### Instrucción dada 1
Según el pasaje seleccionado, ¿de dónde surgió La caja 507?
### Instrucción dada 2
Indica si cada afirmación coincide con el pasaje seleccionado y cita las palabras que lo deciden. (a) Los mejores libros de cine son los realizados por los cineastas. (b) Uno de los mandamientos pide escribir para agradar a los demás. (c) Todas las ideas acaban naufragando con el tiempo.
### Instrucción dada 3
Prolonga el texto sobre la inspiración y la escritura de guiones desde el punto en que termina.

### Pasaje seleccionado
Tras preguntarse sobre como llega la inspiración y la procedencia de las ideas, aseguró que pueden llegar de muchas maneras. “La caja 507 surgió de mis viajes en Algeciras y Puerto Banús, no de la adaptación de la preciosa novela de Bernardo Artxiaga, que era la que en un principio quería adaptar”.
Al profundizar en un guión se debe volver a la idea inicial o tema de lo que queremos contar.

“No hay muchos libros de cine, pero los mejores libros son aquellos realizados por los cineastas.”

Dijo que él no se separa de los 10 mandamientos del escritor de Stephen Vicinczey y comentó cada uno en profundidad:

1.    No beberás, ni fumarás, ni te drogarás.
2.    No tendrás costumbres caras.
3.    Soñarás y escribirás; soñarás y volverás a escribir.
4.    No serás vanidoso. 
5.    No serás modesto.
6.    Pensarás sin cesar en los que son verdaderamente grandes.
7.    No dejarás pasar un día sin releer algo grande…
8.    No adorarás Londres-Nueva York-París
9.    Escribirás por tu propio placer 
10.  Serás difícil de complacer
Declaró que para un cineasta es importante saber ver el mundo exterior, lo que nos rodea, la gente que pasa por la calle, cada gesto y detalle es fundamental para no filmar nada artificialmente

La memoria selectiva es un gran invento, hay ideas que se quedan, hay ideas chispa, que si te pillan en un momento (determinado) pueden arrancar, y hay ideas que naufragan con el tiempo”

### Material

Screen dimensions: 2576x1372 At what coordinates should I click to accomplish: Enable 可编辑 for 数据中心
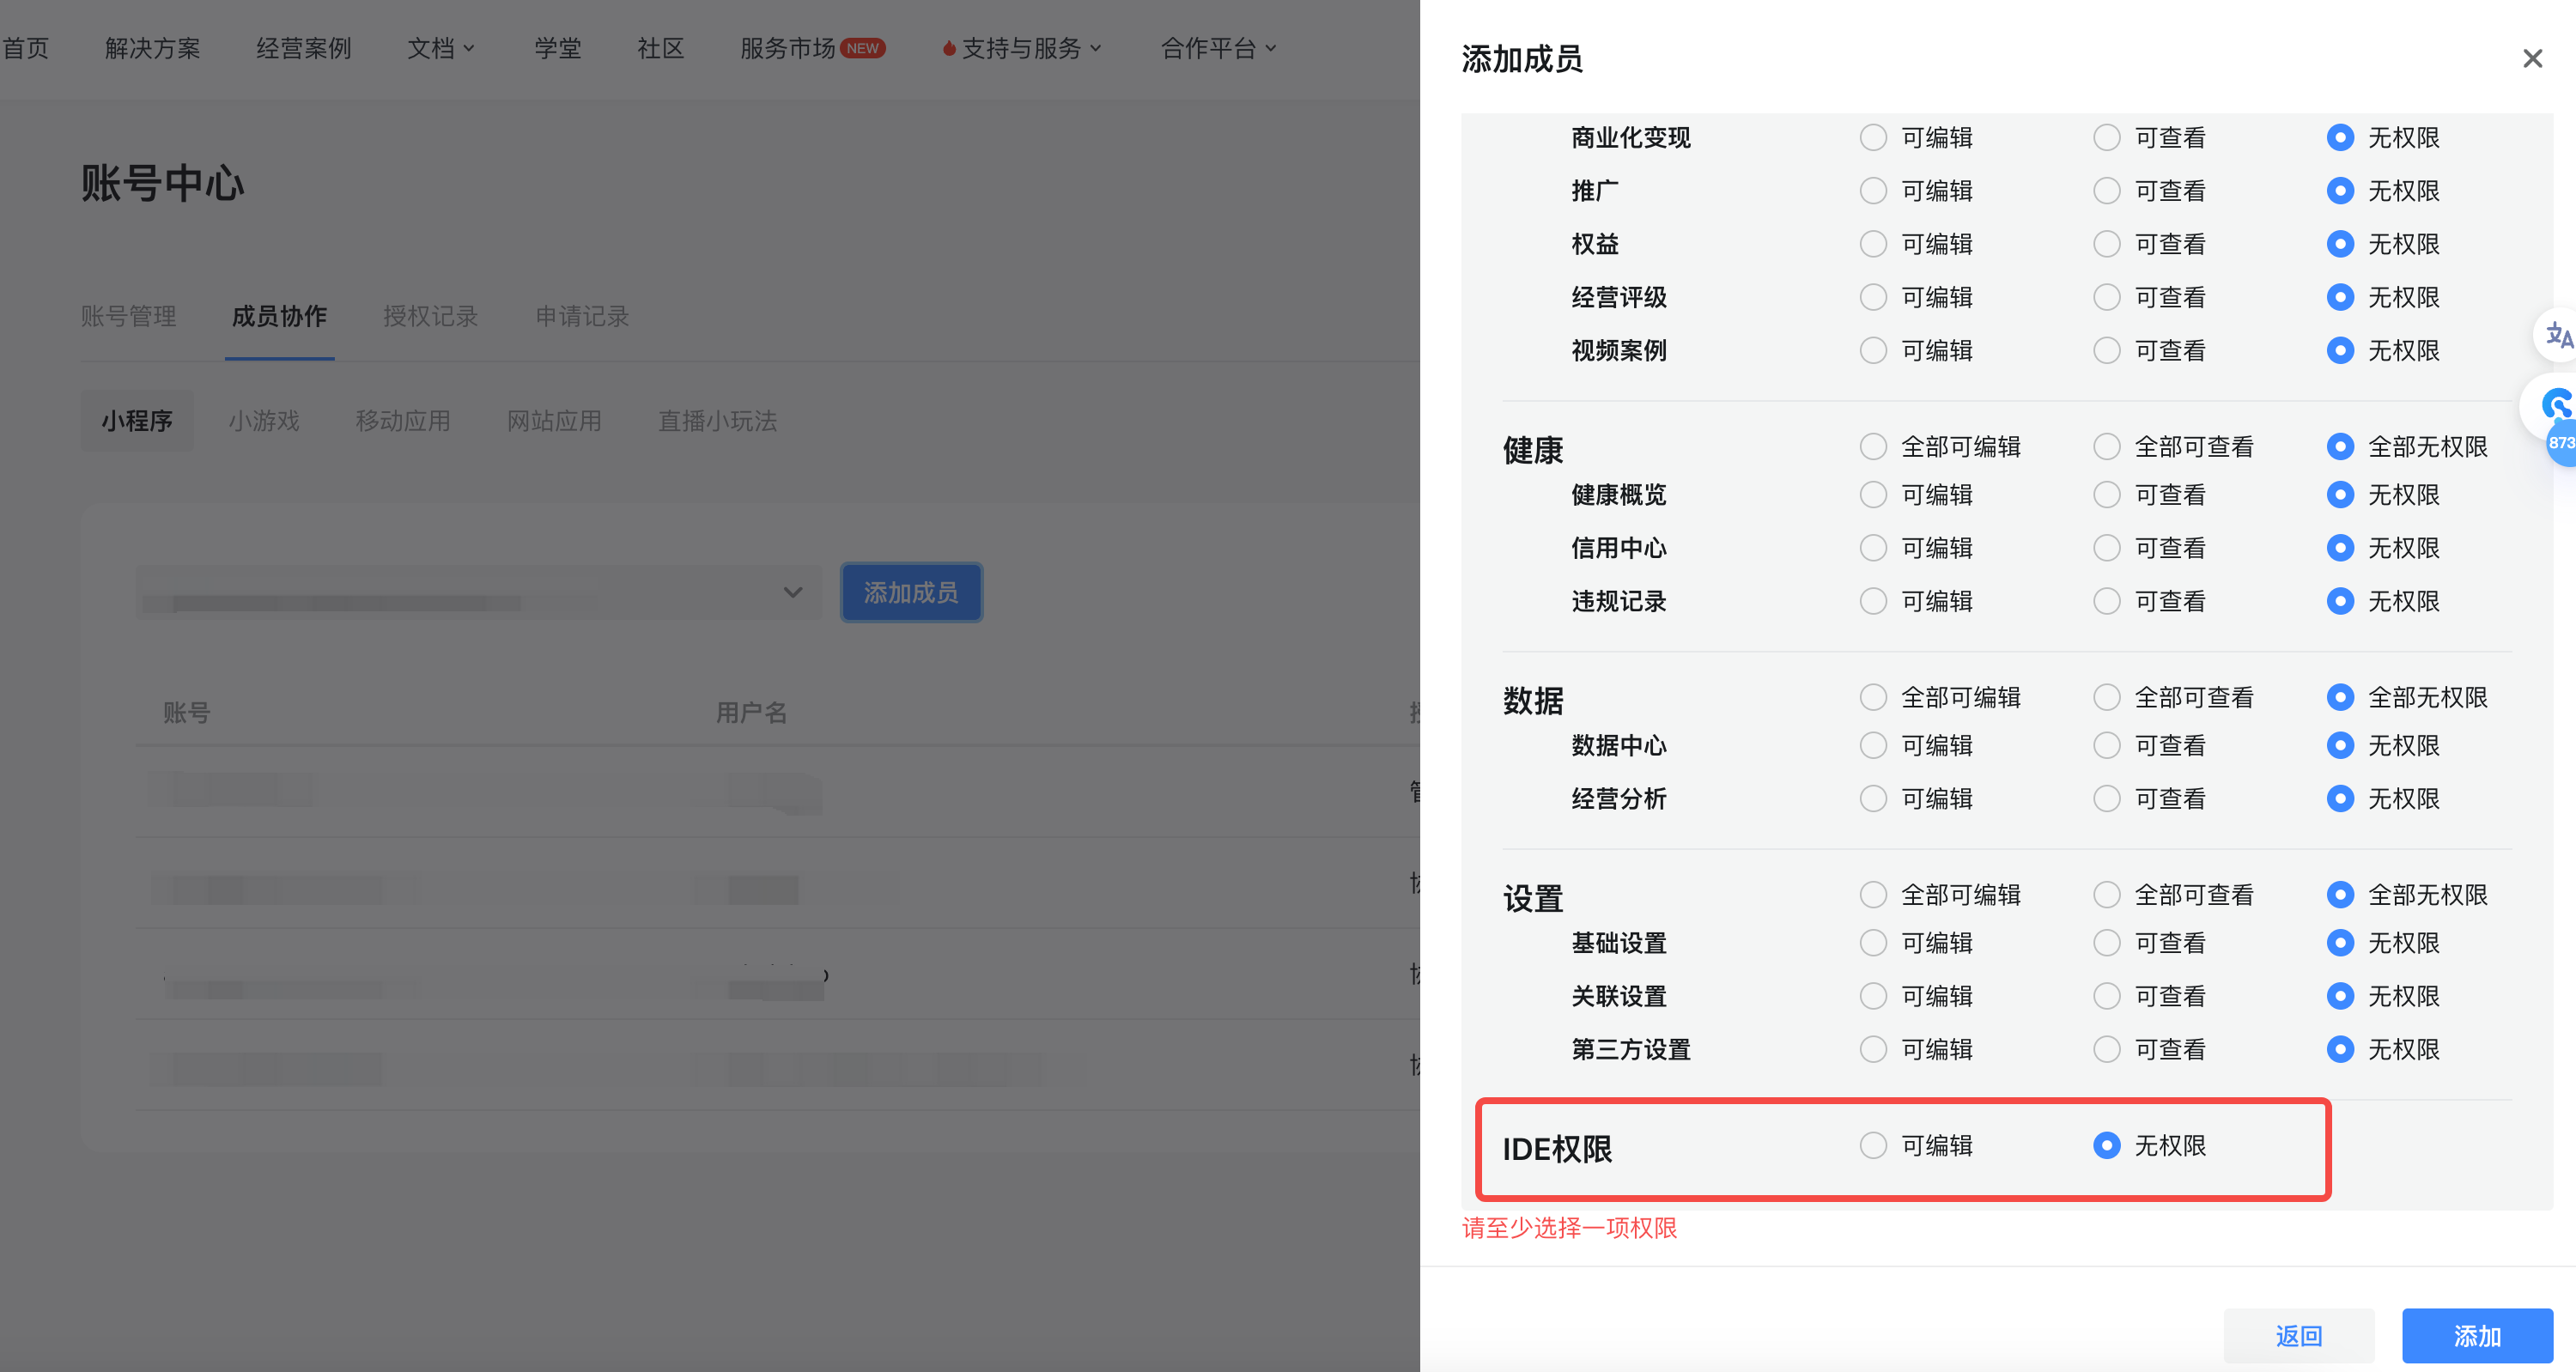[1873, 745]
--
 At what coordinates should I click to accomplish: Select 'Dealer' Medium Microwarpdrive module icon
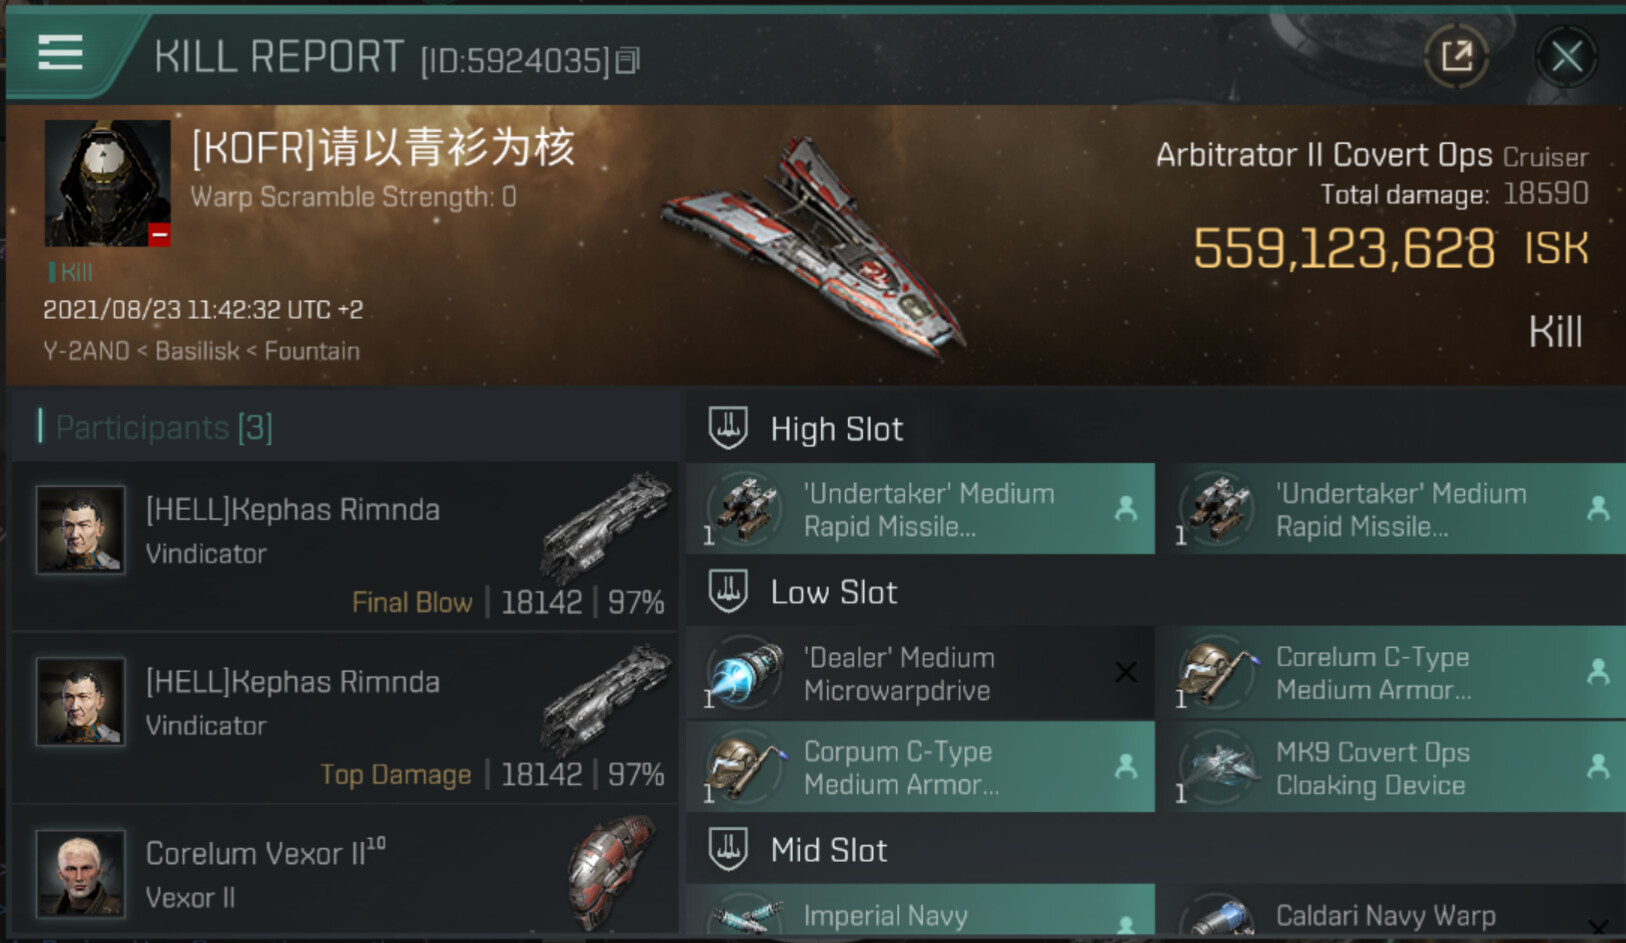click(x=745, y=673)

### Respuesta 1
Surgió de los viajes del cineasta en Algeciras y Puerto Banús.

### Respuesta 2
(a) Sí: "los mejores libros son aquellos realizados por los cineastas".
(b) No: "Escribirás por tu propio placer".
(c) No: "hay ideas que se quedan".

### Respuesta 3
Sobre los guiones, el también guionista, aseguró que para trabajar en ellos es posible ser subjetivos, pero sin dejar de lado el rigor y la buena información. Opinó que tener límites para crear un guión puede ser motivo de inspiración, “ porque te da límites, no eres completamente libre.

Aprovechó para decir su opinión sobre los productores no quieren que seamos felices: una vez que crees que has acabado el guión, los productores te piden que lo cambies. El guión esta en continuo movimiento”.
Hizo también una crítica social hacia el mundo actual “’La obra de arte es una reacción a lo absurdo que es la vida’ recogida de una frase de ese mismo día en el periódico ‘El país’. Comentó que “si te dedicas a hacer cine negro, leer los periódicos es un gran manantial
Para ser un buen cineasta, dice Enrique, hay que ser un soñador. “El truco es soñar, escribir y seguir soñando, de otra manera no se conseguirá que el público sueñe con nada de lo que se haga para ellos, ya que a fin de cuentas el cineasta vive por y para el público”.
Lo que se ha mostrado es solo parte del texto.